**TASK BRIEF**
While leaving the pictures out, set down only the lines from the one with "Image resolution: width=1014" through the end of the records, exactly as they stand.

**SOURCE MATERIAL**
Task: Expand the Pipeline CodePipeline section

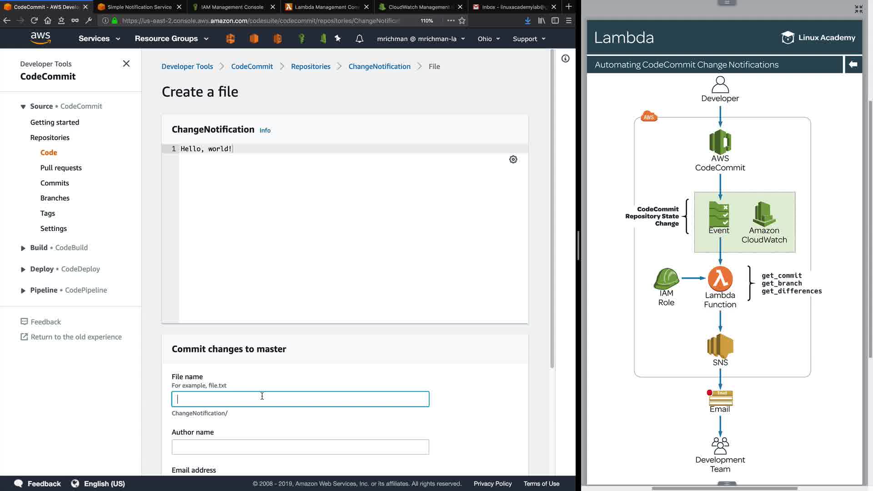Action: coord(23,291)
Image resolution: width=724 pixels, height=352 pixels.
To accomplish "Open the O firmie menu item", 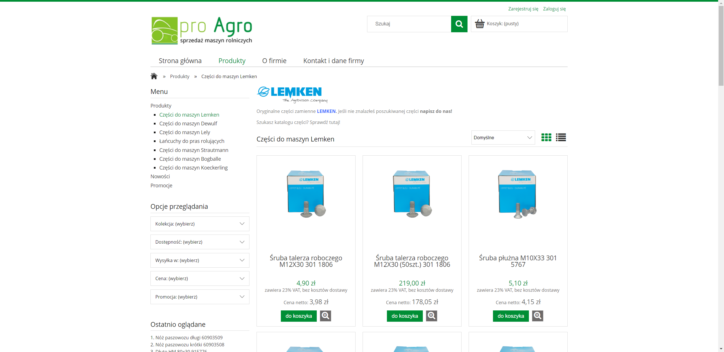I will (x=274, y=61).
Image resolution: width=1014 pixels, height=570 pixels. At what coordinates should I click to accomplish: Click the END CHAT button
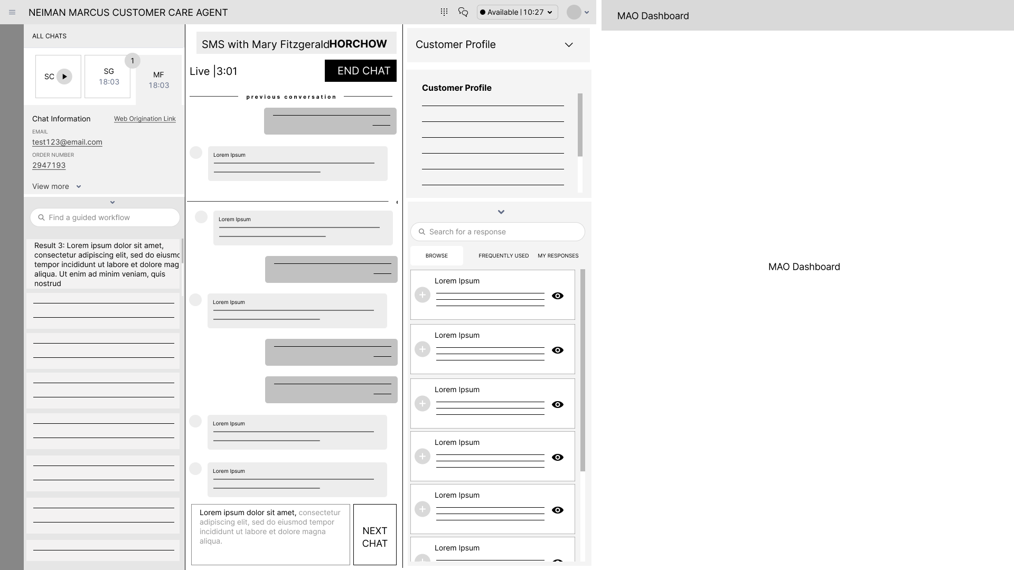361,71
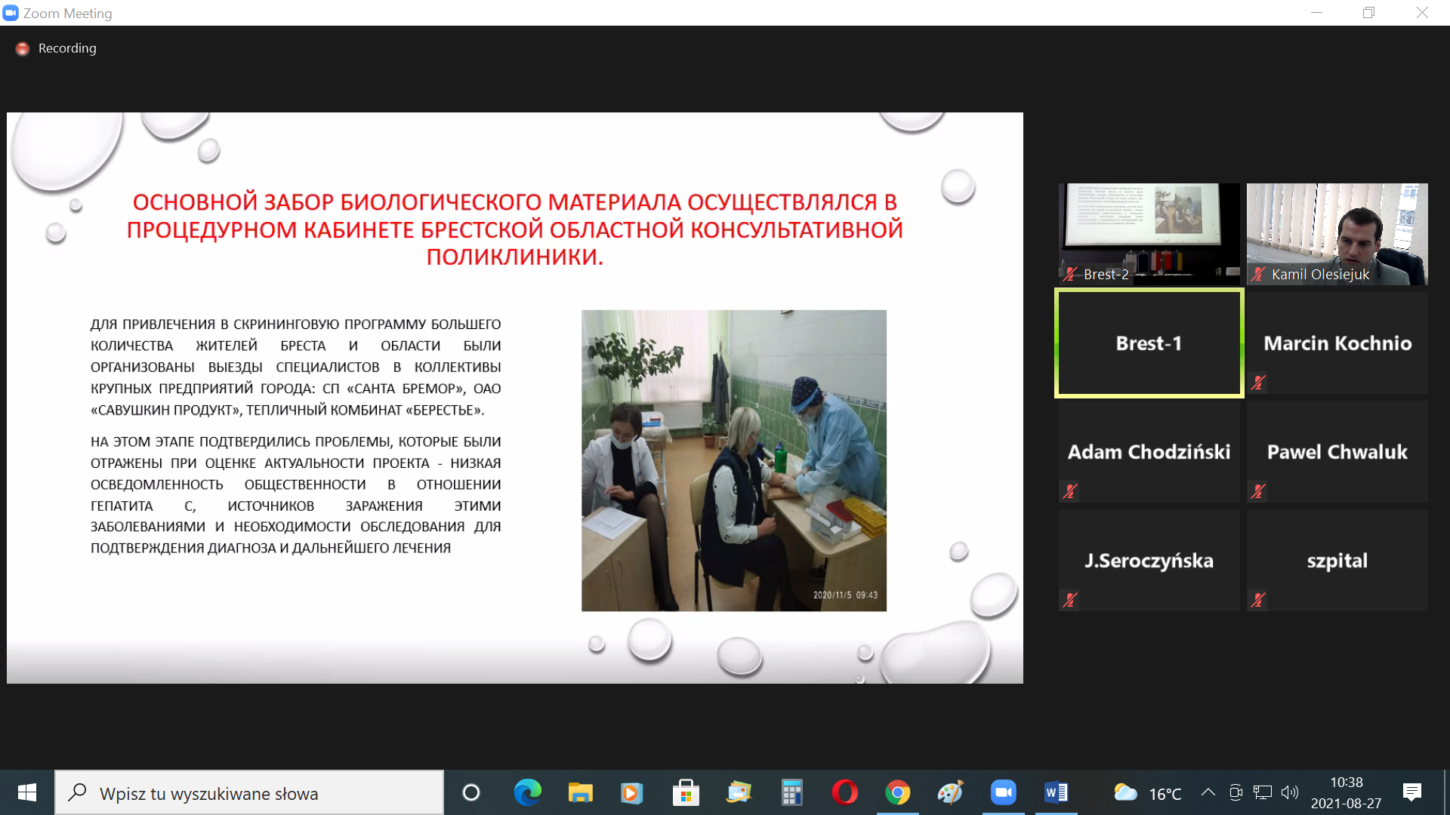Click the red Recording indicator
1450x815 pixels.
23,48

**SOLUTION TO THIS PROBLEM**
Image resolution: width=1014 pixels, height=570 pixels. At what coordinates should I click to accomplish: Click the END CHAT button
361,71
Click the red Recording indicator
1450x815 pixels.
23,48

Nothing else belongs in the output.